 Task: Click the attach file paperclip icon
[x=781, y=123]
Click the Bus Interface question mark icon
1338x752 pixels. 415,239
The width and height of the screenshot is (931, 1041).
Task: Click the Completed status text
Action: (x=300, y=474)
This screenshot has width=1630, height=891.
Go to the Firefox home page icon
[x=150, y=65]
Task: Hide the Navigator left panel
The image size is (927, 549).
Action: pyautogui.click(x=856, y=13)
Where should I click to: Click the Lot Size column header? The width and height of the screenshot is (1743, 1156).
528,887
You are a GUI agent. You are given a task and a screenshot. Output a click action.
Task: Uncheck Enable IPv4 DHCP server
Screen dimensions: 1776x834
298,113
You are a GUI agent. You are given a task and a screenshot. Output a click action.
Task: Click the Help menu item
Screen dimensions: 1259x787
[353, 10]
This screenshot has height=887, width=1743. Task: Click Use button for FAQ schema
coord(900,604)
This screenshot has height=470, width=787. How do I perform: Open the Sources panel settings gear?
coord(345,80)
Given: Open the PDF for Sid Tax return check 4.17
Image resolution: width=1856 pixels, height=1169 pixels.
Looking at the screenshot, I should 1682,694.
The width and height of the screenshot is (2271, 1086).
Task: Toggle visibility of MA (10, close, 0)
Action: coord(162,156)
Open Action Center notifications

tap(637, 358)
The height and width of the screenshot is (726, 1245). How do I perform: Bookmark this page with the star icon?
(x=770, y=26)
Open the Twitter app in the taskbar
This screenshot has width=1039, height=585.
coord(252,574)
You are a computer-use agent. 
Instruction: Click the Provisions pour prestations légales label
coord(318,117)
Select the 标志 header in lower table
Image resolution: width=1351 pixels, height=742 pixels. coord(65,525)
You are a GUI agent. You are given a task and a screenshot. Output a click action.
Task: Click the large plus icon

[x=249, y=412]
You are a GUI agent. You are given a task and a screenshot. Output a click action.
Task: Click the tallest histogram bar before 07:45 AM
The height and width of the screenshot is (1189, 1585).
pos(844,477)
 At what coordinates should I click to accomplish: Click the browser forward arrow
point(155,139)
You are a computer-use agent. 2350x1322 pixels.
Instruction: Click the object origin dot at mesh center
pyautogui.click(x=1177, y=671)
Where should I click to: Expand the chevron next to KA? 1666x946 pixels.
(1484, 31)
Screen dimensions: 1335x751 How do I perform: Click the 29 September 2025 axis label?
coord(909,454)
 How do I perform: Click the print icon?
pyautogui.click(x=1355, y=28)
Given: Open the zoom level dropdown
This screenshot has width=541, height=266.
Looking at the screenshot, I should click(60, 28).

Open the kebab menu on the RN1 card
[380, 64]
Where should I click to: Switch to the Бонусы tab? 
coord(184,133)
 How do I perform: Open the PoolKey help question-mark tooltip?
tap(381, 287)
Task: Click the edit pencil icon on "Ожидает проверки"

◆ **EXERCISE REQUIREMENTS**
The records above are to be duplicated exactly, every one of them.

◆ **TASK OUTPUT**
 Task: Click the attach file paperclip icon
[x=781, y=123]
Click the Bus Interface question mark icon
1338x752 pixels. 415,239
The width and height of the screenshot is (931, 1041).
Task: Click the Completed status text
Action: (x=300, y=474)
This screenshot has width=1630, height=891.
Go to the Firefox home page icon
[x=150, y=65]
Task: Hide the Navigator left panel
The image size is (927, 549).
Action: pyautogui.click(x=856, y=13)
Where should I click to: Click the Lot Size column header? The width and height of the screenshot is (1743, 1156).
528,887
You are a GUI agent. You are given a task and a screenshot. Output a click action.
Task: Uncheck Enable IPv4 DHCP server
Screen dimensions: 1776x834
298,113
You are a GUI agent. You are given a task and a screenshot. Output a click action.
Task: Click the Help menu item
Screen dimensions: 1259x787
[353, 10]
This screenshot has height=887, width=1743. Task: Click Use button for FAQ schema
coord(900,604)
This screenshot has height=470, width=787. How do I perform: Open the Sources panel settings gear?
coord(345,80)
Given: Open the PDF for Sid Tax return check 4.17
Image resolution: width=1856 pixels, height=1169 pixels.
Looking at the screenshot, I should 1682,694.
The width and height of the screenshot is (2271, 1086).
Task: Toggle visibility of MA (10, close, 0)
Action: coord(162,156)
Open Action Center notifications

tap(637, 358)
The height and width of the screenshot is (726, 1245). How do I perform: Bookmark this page with the star icon?
(x=770, y=26)
Open the Twitter app in the taskbar
This screenshot has width=1039, height=585.
coord(252,574)
You are a computer-use agent. 
Instruction: Click the Provisions pour prestations légales label
coord(318,117)
Select the 标志 header in lower table
Image resolution: width=1351 pixels, height=742 pixels. coord(65,525)
You are a GUI agent. You are given a task and a screenshot. Output a click action.
Task: Click the large plus icon

[x=249, y=412]
You are a GUI agent. You are given a task and a screenshot. Output a click action.
Task: Click the tallest histogram bar before 07:45 AM
The height and width of the screenshot is (1189, 1585).
pos(844,477)
 At what coordinates should I click to accomplish: Click the browser forward arrow
point(155,139)
You are a computer-use agent. 2350x1322 pixels.
Instruction: Click the object origin dot at mesh center
pyautogui.click(x=1177, y=671)
Where should I click to: Expand the chevron next to KA? 1666x946 pixels.
(1484, 31)
Screen dimensions: 1335x751 How do I perform: Click the 29 September 2025 axis label?
coord(909,454)
 How do I perform: Click the print icon?
pyautogui.click(x=1355, y=28)
Given: Open the zoom level dropdown
This screenshot has width=541, height=266.
Looking at the screenshot, I should click(60, 28).

Open the kebab menu on the RN1 card
[380, 64]
Where should I click to: Switch to the Бонусы tab? 
coord(184,133)
 How do I perform: Open the PoolKey help question-mark tooltip?
tap(381, 287)
Task: Click the edit pencil icon on "Ожидает проверки"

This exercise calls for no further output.